Knaves
Page 17
DAUGHTER OF SORROW
Maurice Broaddus
OUR KIND IS never alone.
I almost pitied the two idiot boys as they approached. In another life, I might have measured them in a different way, noted their swagger and self-assuredness, done the calculations of “cute boy”/dating possibilities. That dream was the life of another girl.
I appraised them as threats before the thought even occurred to them to menace. The first one, easily the larger of the two, was pure toxic bravado. The bald brute with flat features—as if his mother smashed him in the face with a cast iron frying pan—barely squeezed into his Specht Preparatory Academy uniform. The green vest bulged, the gold trim stretched to threads, the black pants fell just above his ankles. He made the first move.
“Who do we have here?” The lummox leaned in. Specks of his spit flecked the air. “Rianna Butcher.”
As far as the Specht Preparatory Academy was concerned, that was my name. The massive edifice of the school sat atop 366 steps, one more than those leading up to the U.S. Capitol. Tucked away in the furthest suburb of Indianapolis, Indiana, its seat in Hamilton County was now the third wealthiest county in the country since our kind chose to reside here. An exclusive private school for the elite of the elect. To me it was simply another school, with the same competition of people trying to prove themselves to other people who won’t matter to them twenty minutes after graduation. I just turned fourteen, the youngest in my class. I hated mid-year transfers, but my father insisted it would be the last one.
With his awkward lumbering gait, I could have broken the oaf’s arm in two places and smashed his trachea with my follow through. I was my father’s daughter, and he’d been training me for years, despite his handler’s admonitions.
“Hey, mate.” Hesitation and caution quickened his friend’s voice. He sported a slight Geordie accent. I’d always had a pretty good ear for accents, a gift from my mom. Probably from just north of Newcastle, into Tynesdale. His tie fixed with a fastidious knot, the shirt under his vest pressed and heavily starched. Brighter, or at least more observant than his friend, his eyes focused on the onyx ring on my index finger framed by ornate tendrils of gold, the intricate design almost like interlocking serpents. “I think we have the wrong person.”

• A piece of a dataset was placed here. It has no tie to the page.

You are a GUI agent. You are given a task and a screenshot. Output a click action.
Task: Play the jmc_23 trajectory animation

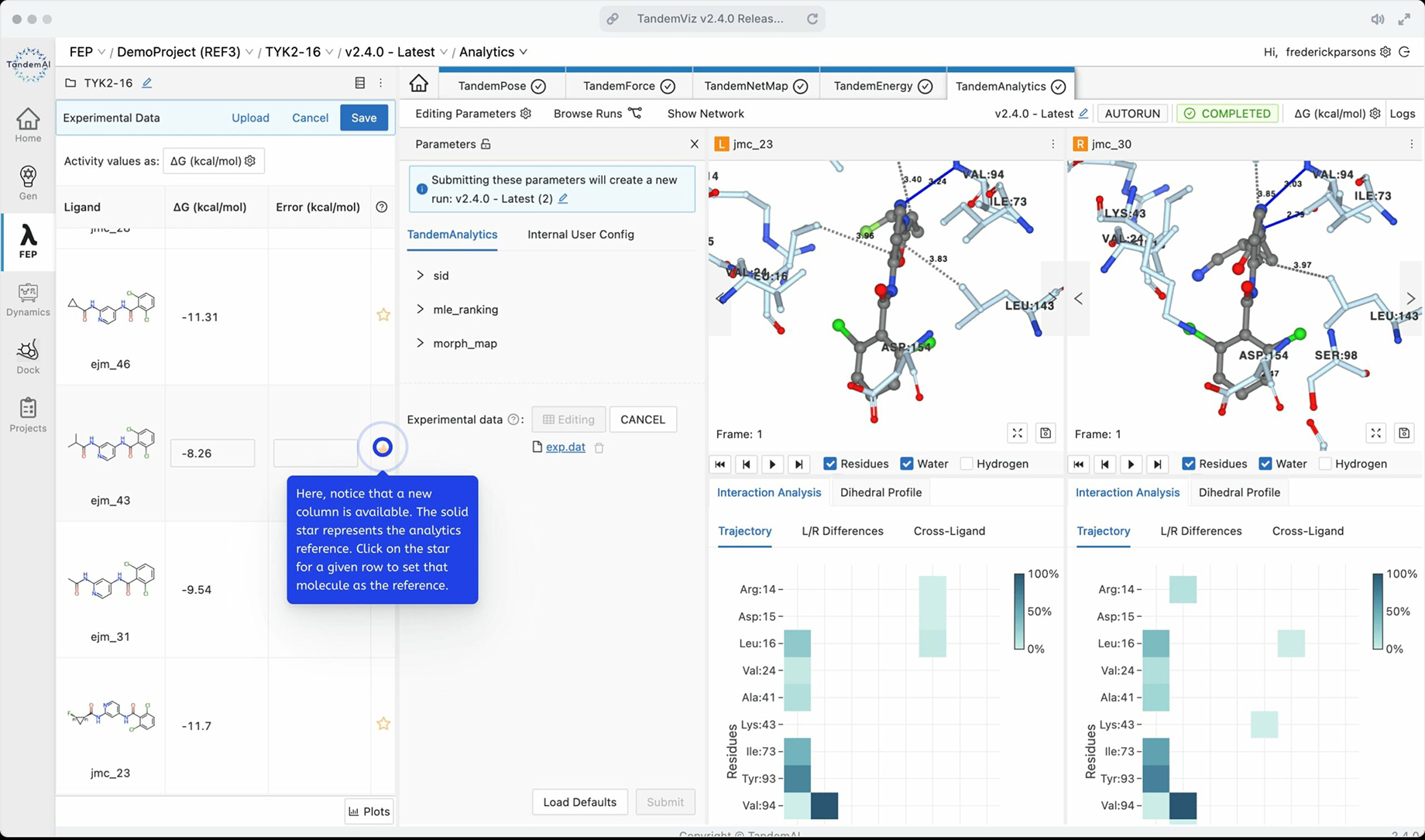click(x=772, y=465)
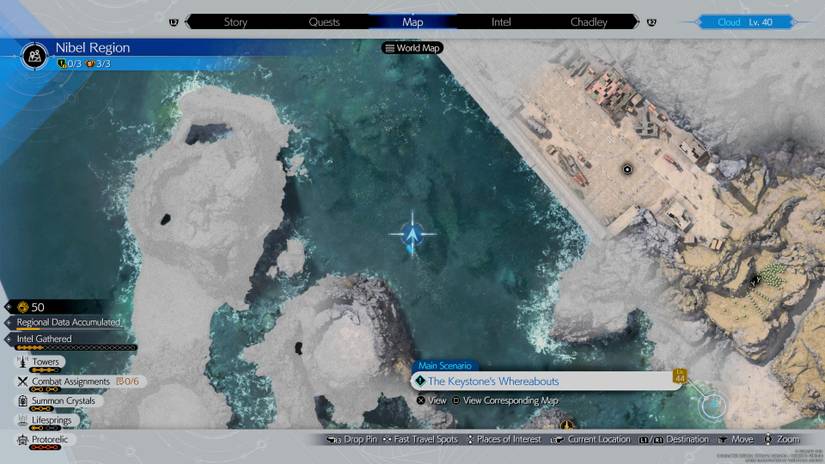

“Nah, I think she’s in the wrong place.” In a clumsy effort, the brute jabbed his finger toward me, but he stopped short of making contact. He froze at his stricken friend’s look of terror and traced his gaze to his chest. A laser sight trained on his heart. Though he couldn’t see it other than through his friend’s divided attention, a matching one dotted his forehead. Camouflaged hunter drones, which looked much like mechanical spiders when they skittered around indoors, locked onto him. Noiseless. Invisible. Ever present.
I stared at him with bored amusement.
“Boys.” I shook my head and pushed between them.
“You’d think they’d know better by now, Rianna.” Demari Andemichael sidled up to me, all smiles and charm, though less than he assumed he possessed. His hair was cropped short. His mischievous eyes had a reckless glint to them. With skin the color of toasted cinnamon, Demari, along with me, allowed the school to consider its diversity mission fulfilled. “You wear your ring out in the open. A bold choice.”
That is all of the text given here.